(Collected data entries)
* * * * * * * * *

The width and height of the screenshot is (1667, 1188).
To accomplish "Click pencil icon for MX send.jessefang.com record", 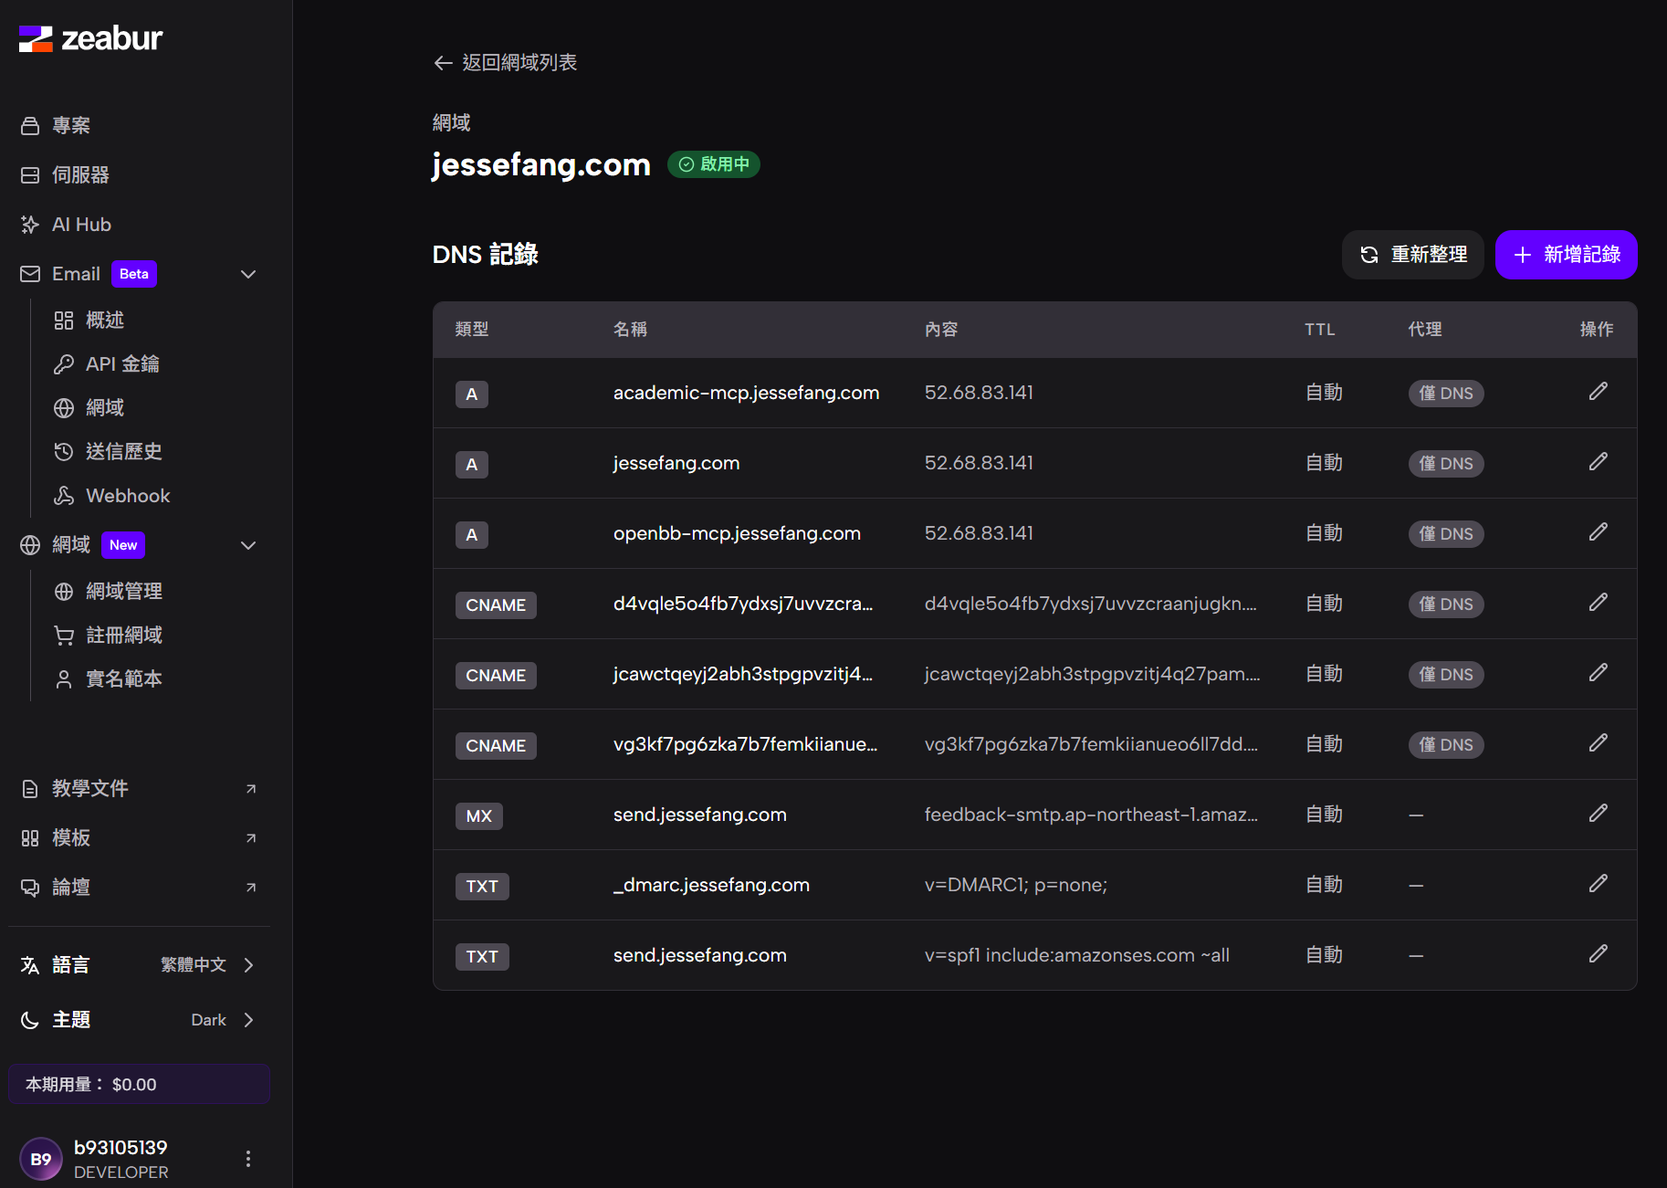I will pos(1598,814).
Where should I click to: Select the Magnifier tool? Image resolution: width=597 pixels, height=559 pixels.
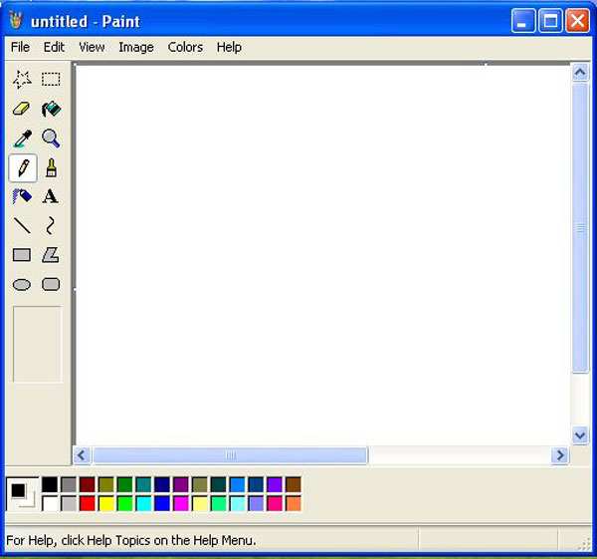[51, 139]
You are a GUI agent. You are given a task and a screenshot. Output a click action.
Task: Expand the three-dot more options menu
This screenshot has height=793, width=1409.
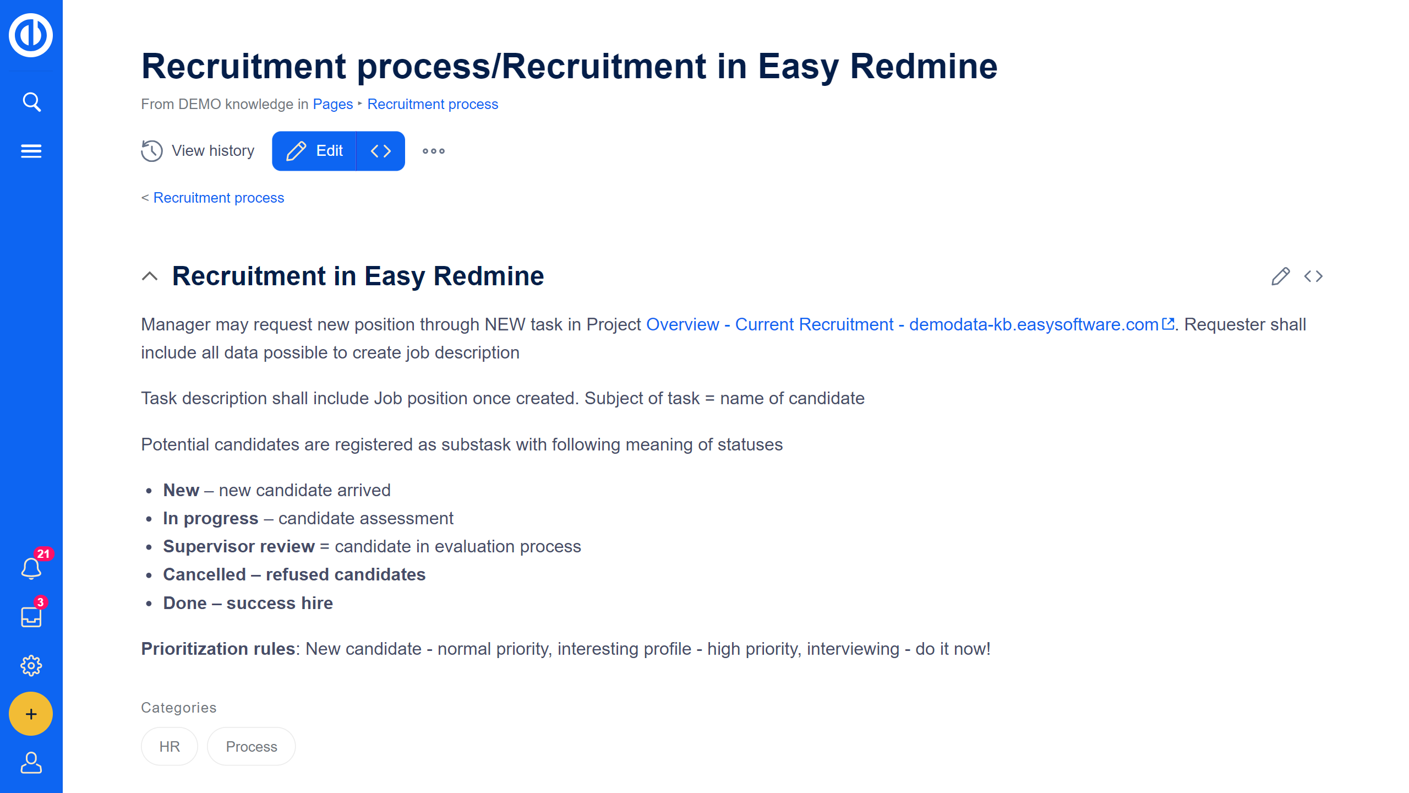(x=433, y=151)
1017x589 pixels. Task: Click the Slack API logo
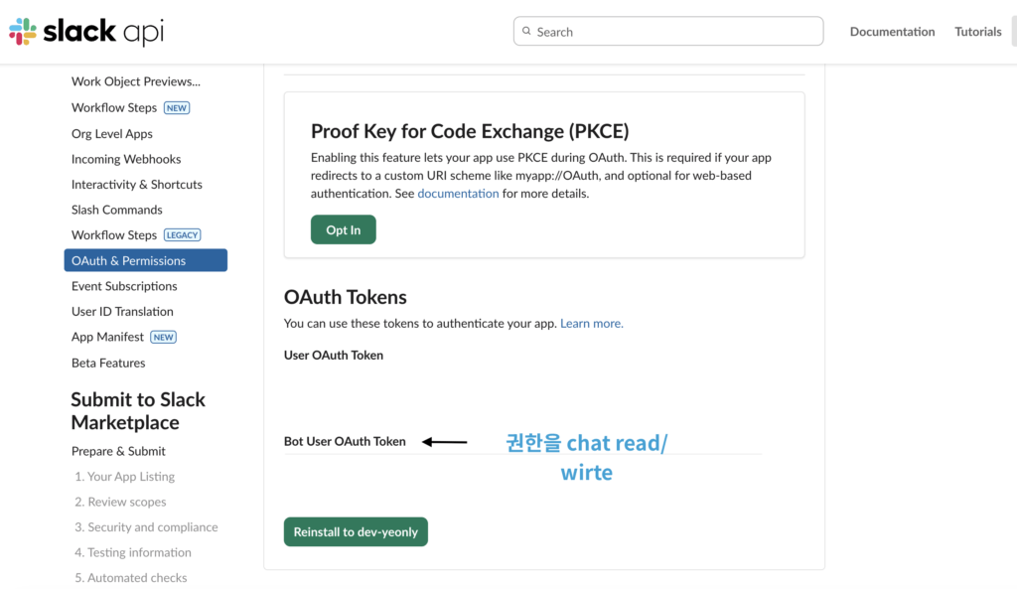click(x=85, y=32)

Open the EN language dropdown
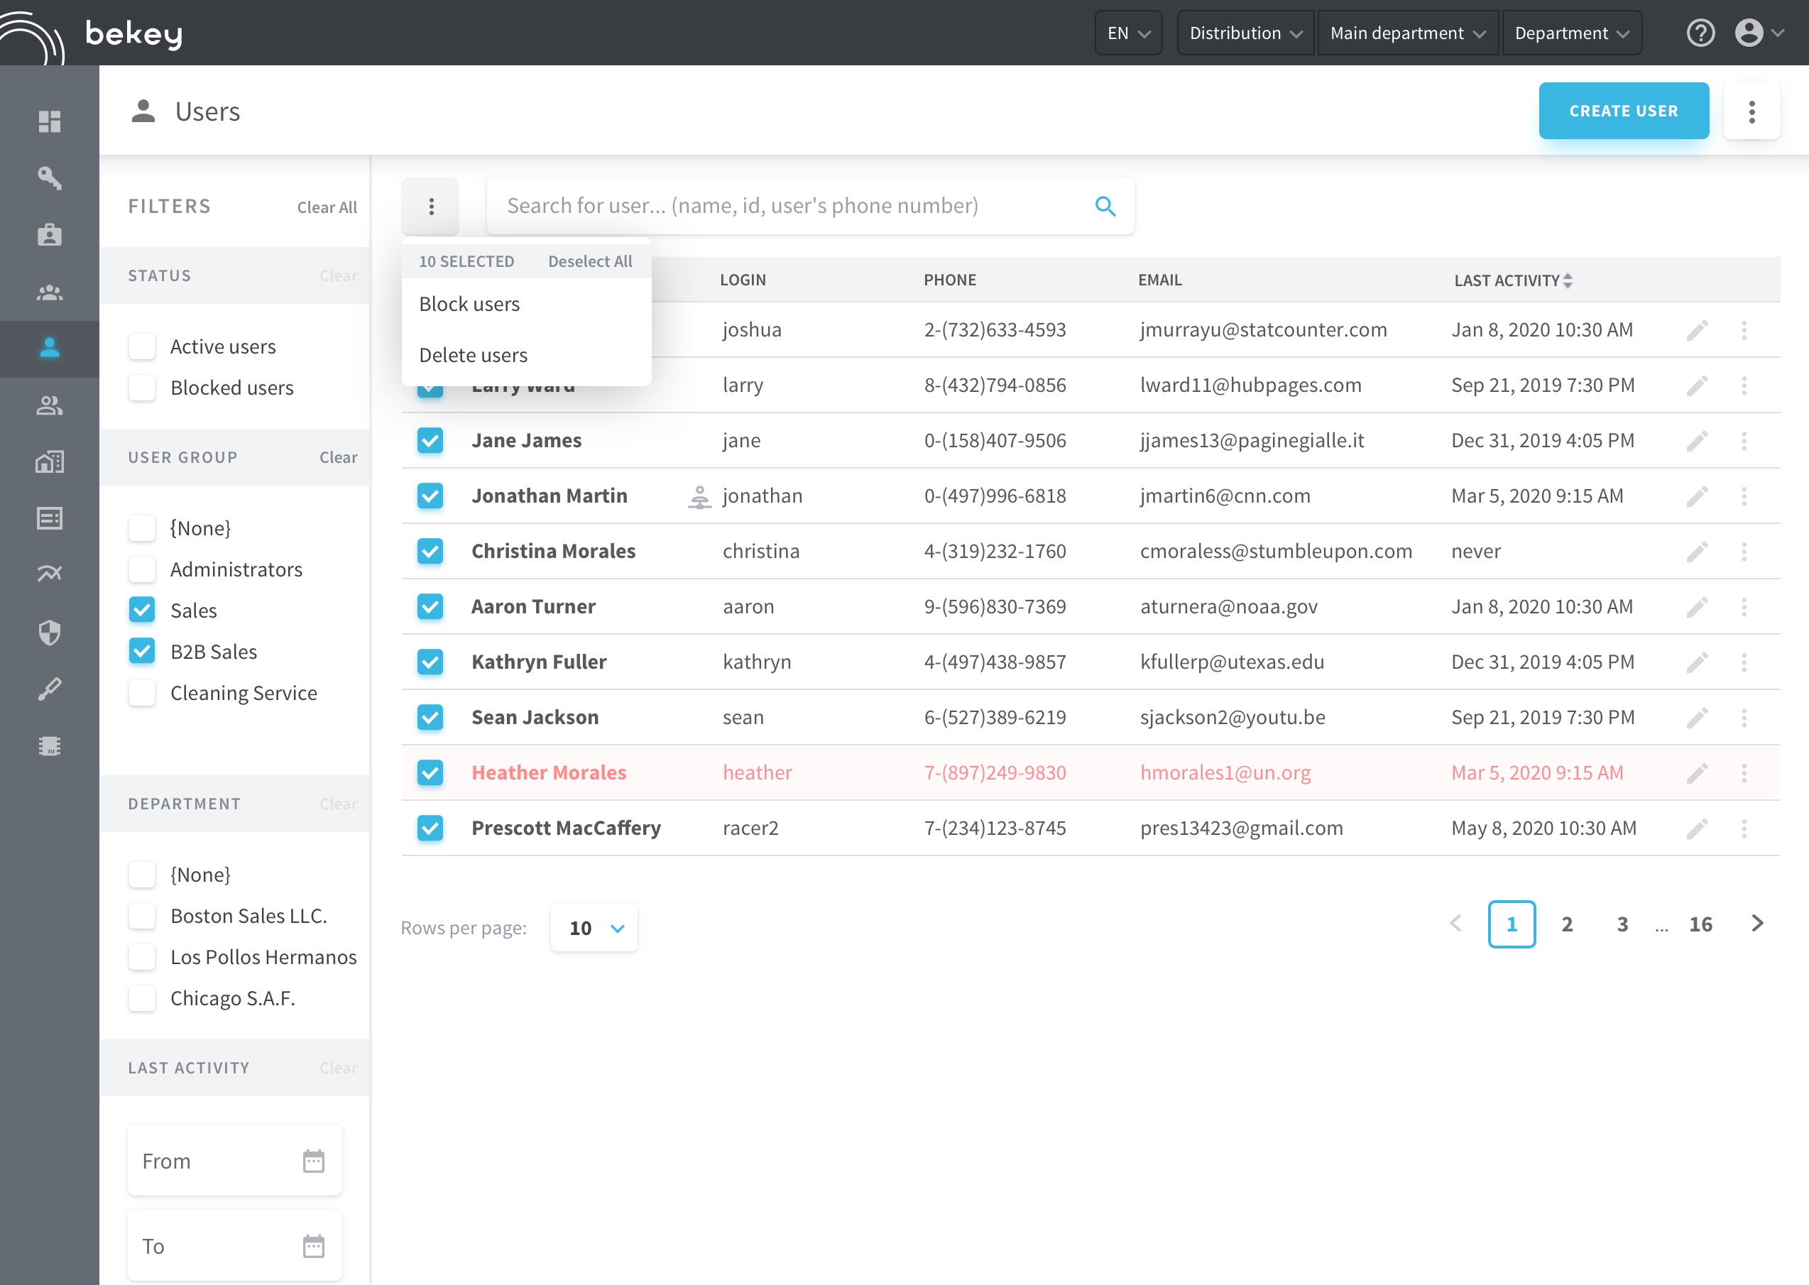point(1128,33)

* * * * * * * * *

▶ Set exercise: Report every line of the records that contains the string "screenshot". Case counts.

▶ Exercise response:
The width and height of the screenshot is (1667, 1188).
You are a GUI agent. You are given a task and a screenshot. Output a click action.
This screenshot has height=793, width=1409.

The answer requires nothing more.